17. Dezember 2017 | 09:21 Uhr

Falschgeld : Siebenmal mehr falsche Fünfziger

vom
Aus der Redaktion der Zeitung für die Landeshauptstadt

Drastischer Anstieg der Fallzahlen in Mecklenburg-Vorpommern

von
erstellt am 30.Sep.2014 | 07:50 Uhr

In Mecklenburg-Vorpommern steigt die Zahl der Falschgeld-Funde drastisch. In den ersten sechs Monaten dieses Jahres wurden laut Landeskriminalamt (LKA) 255 gefälschte Geldscheine landesweit aus dem Verkehr gezogen. „Das sind 83 Prozent mehr als im Vergleichszeitraum des Vorjahres“, sagt LKA-Sprecher Michael Schuldt. Besondere Sorge bereitet der Polizei der Anstieg bei den falschen Fünfzigern. Wurden im ersten Halbjahr 2013 lediglich 22 gefälschte 50-Euro-Noten registriert, waren es in den ersten sechs Monaten dieses Jahres bereits 140 Blüten – eine Zunahme auf fast das Siebenfache. Dieser Trend hält an. In den ersten beiden Wochen dieses Monats wurden in und um Rostock sowie in Schwerin und in Wismar 25 Fälschungen der 50 Euro-Note sichergestellt. „Ein Großteil der Falschnoten sind von hoher Qualität und in professionellen Druckverfahren hergestellt“, so LKA-Sprecher Schuldt.

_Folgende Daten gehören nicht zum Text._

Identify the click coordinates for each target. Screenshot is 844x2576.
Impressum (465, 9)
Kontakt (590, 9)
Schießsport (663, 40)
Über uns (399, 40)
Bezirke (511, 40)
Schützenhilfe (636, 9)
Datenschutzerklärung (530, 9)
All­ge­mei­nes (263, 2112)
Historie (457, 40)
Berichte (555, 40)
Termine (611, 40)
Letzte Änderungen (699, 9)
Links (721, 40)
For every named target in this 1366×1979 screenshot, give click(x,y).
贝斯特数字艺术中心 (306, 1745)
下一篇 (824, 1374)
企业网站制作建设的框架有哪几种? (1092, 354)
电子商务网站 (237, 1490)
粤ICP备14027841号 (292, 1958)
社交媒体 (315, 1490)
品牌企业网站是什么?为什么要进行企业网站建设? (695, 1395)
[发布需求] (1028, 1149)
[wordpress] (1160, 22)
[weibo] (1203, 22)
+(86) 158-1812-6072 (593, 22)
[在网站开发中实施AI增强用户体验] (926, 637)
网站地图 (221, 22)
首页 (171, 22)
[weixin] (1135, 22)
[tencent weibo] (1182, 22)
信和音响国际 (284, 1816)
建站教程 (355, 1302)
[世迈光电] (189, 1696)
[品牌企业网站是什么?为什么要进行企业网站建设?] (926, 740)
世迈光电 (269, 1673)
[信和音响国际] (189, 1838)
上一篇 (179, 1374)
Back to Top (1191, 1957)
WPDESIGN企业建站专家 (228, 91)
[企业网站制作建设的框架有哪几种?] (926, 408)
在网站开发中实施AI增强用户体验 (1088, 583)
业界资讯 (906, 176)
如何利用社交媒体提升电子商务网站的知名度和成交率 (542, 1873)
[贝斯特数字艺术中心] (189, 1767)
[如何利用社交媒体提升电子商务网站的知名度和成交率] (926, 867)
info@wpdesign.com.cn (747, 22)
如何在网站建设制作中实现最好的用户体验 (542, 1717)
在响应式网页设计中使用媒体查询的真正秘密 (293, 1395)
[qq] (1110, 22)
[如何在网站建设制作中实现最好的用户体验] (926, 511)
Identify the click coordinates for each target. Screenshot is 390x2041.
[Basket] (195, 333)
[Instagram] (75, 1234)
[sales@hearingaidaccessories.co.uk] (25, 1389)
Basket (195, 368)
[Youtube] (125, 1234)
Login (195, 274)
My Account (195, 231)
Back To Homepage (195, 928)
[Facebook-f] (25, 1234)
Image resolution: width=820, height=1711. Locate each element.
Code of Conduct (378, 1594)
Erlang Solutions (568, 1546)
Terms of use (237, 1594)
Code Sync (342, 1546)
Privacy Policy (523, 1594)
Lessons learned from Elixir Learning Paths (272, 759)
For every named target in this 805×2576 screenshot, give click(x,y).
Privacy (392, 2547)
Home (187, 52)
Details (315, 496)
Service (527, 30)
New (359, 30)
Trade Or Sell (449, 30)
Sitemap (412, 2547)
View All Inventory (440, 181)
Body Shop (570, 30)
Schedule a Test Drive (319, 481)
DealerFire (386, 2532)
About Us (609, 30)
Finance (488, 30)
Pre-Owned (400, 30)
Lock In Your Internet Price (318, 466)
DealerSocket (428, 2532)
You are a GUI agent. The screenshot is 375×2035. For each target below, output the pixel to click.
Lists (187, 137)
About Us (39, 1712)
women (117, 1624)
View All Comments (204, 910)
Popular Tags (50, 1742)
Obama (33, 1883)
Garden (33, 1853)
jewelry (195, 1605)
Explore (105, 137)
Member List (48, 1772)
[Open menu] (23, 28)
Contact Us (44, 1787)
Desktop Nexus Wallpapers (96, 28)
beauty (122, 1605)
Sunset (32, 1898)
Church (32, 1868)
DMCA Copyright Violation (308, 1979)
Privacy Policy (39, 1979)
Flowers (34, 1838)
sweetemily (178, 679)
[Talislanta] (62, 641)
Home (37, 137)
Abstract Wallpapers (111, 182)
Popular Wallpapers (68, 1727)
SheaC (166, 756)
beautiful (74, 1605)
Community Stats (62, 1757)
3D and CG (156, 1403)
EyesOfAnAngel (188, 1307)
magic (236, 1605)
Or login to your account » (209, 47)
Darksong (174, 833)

Täuschend echt würden Sicherheitsmerkmale wie Wasserzeichen, Hologramm und Mikroschrift imitiert. Das LKA in Hamburg sieht Italien als Hauptursprungsort für die Blüten. Die Region um Neapel gilt als Fälscher-Hochburg. Der Nennwert aller im ersten Halbjahr 2014 in MV entdeckten falschen Scheine war mit 11 125 Euro nahezu doppelt so hoch wie der im ersten Halbjahr 2013 mit 5 575 Euro. Wer in seinem Portemonnaie Falschgeld entdeckt, bekommt den Schaden nicht ersetzt und macht sich strafbar, wenn er die Fälschung wissentlich weitergibt. „Empfehlenswert ist es, bei der Prüfung einer verdächtigen Banknote eine zweifelsfrei echte Banknote zum Vergleich heranzuziehen, etwa einen Schein, die von einem Geldautomaten ausgezahlt wurde“, rät Schuldt.